* START Task data *
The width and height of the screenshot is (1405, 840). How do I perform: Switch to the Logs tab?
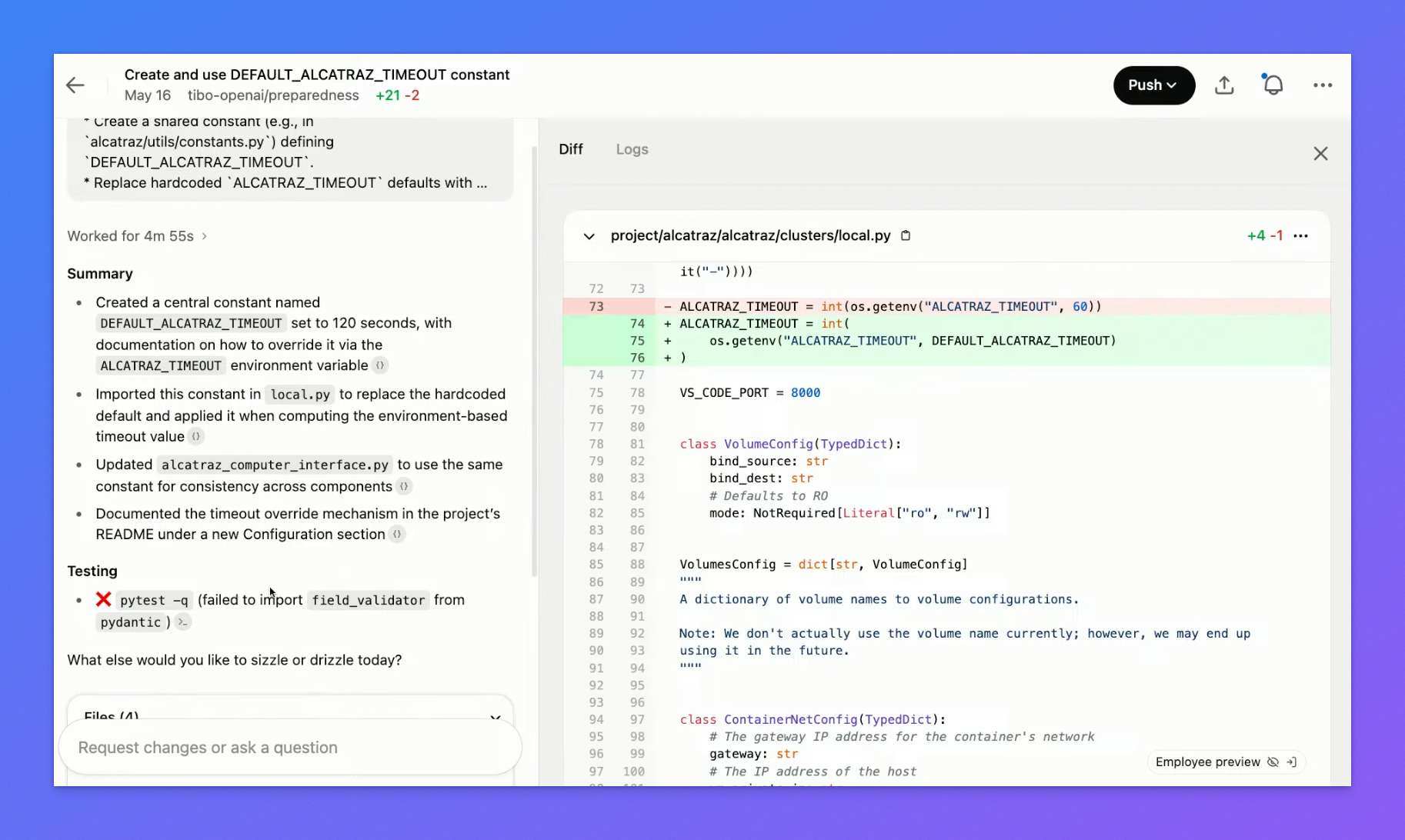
* END Task data *
* START Task data *
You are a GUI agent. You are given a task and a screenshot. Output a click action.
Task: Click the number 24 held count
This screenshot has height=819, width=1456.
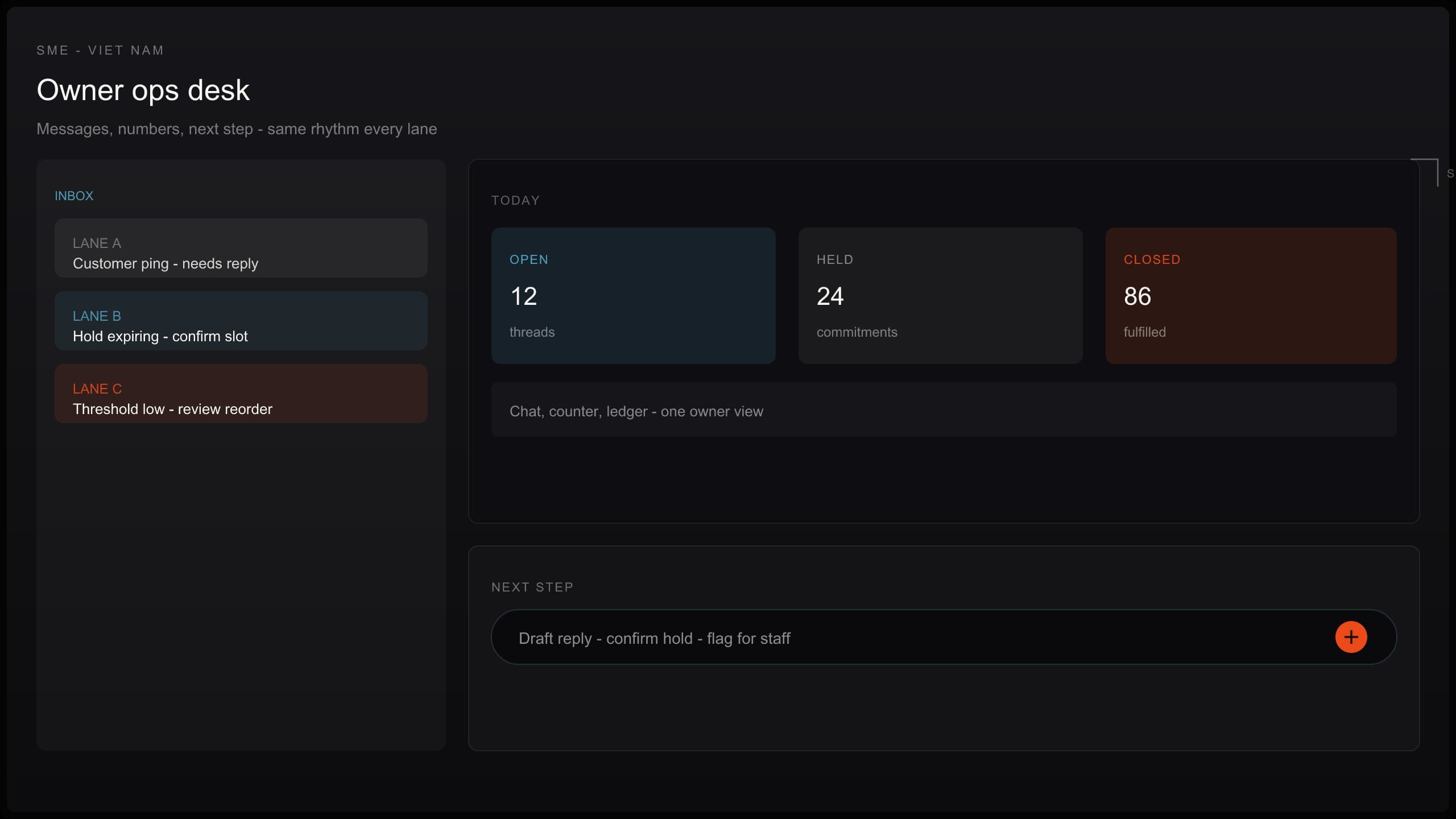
* END Task data *
* START Task data *
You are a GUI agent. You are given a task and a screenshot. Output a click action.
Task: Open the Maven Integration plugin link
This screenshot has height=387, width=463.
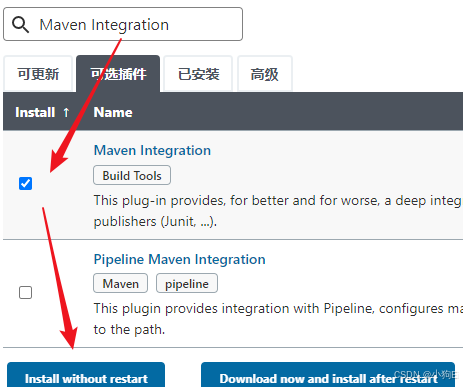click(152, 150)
* END Task data *
Goal: Please copy out each line of the listing above that contains the string "width".

Output:
The width and height of the screenshot is (1405, 840). How do I perform: Switch to the Logs tab?
This screenshot has height=819, width=1456.
This screenshot has height=387, width=463.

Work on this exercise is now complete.